Duration 100 hours -study at your own pace-where you want and when you want.
How to Understand Communication in English
When you communicate in English, you are utilizing a series of components that are joined together at various levels, to build up a communication event.
Words are often derived from two or more parts (eg. prejudice is made up of two parts: "pre" meaning before, and "judice" meaning judging. Prejudice thus means "judging before", or having a proper basis upon which to judge.
Words are combined to form clauses, clauses are combined to form sentences, and sentences combine to create paragraphs.
Every sentence should be constructed as a collection of words that expresses a largely singular, coherent thought.
Sentences that attempt to express a multitude of different thoughts in the same sentence can become difficult to comprehend; and the less related the thoughts are, the more incoherent it becomes.
There is a System and Rules that Govern how Words are Combined
For anyone coming to English as a second language, they will be familiar with the system and rules that govern the way in which words are combined in their native language. The first big step toward understanding English, is to recognise that the system and rules that apply to their native language will differ to the one that needs to be used with English.
Often people learn the words that equate with those in their own language; but do not recognise the system differences. That lack of recognition can make it much harder to communicate in English.
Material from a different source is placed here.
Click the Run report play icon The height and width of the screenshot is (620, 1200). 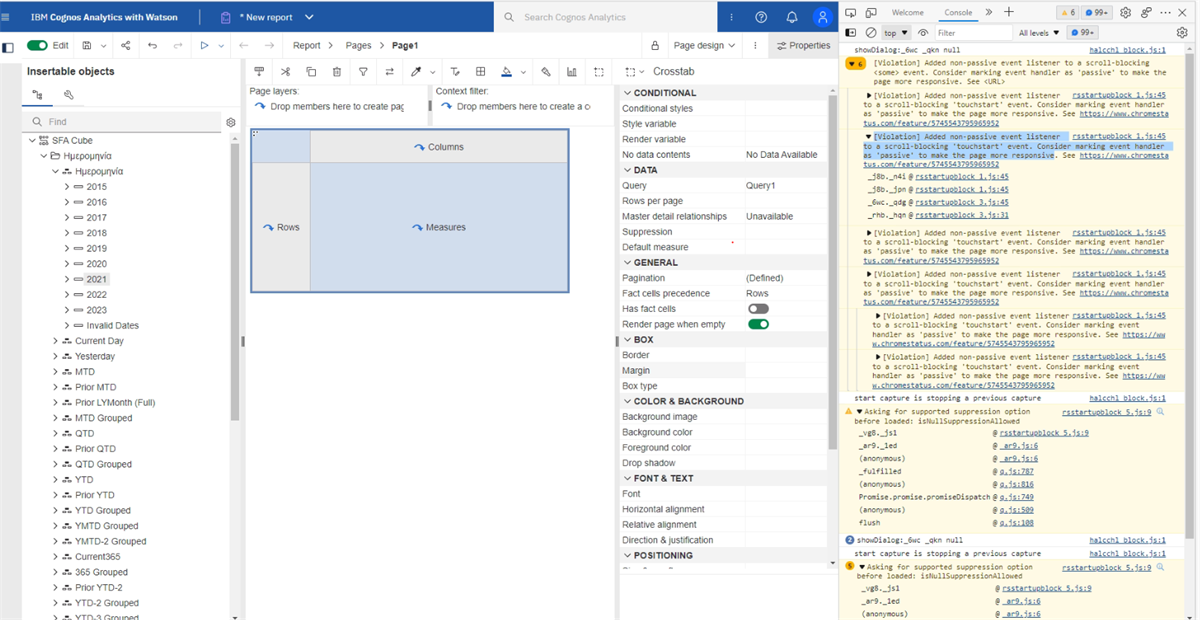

Sentences are made up of clauses.
Clauses are a group of words which together for a single thought such as an impression of something happening or an image of something you might see or touch.
Sometimes a sentence has only one clause in it. At other times, a sentence has 2 or more clauses in it.
There are two kinds of clauses – dependent and independent.
Dependent clauses are fragments of a sentence and lose their meaning when they stand alone. They are always connected to an independent clause.
For example, ‘she began to moan’, is the dependent clause in the following sentence:
‘When she finished the plate of food, she began to moan.’
An independent clause is the main part of the sentence and will often be joined to a dependent clause. The independent clause, however, can stand alone as a self-contained sentence.
‘She is a cardiologist’, is an independent clause. It is structurally sound when used as a stand alone sentence. It can also be built up with a dependent clause:
‘She is a cardiologist who should have been a butcher instead.’
Independent clauses and dependent clauses are often linked by joining words such as who, when, where, that, since, as and because. These joining words can be relative pronouns or subordinating conjunctions.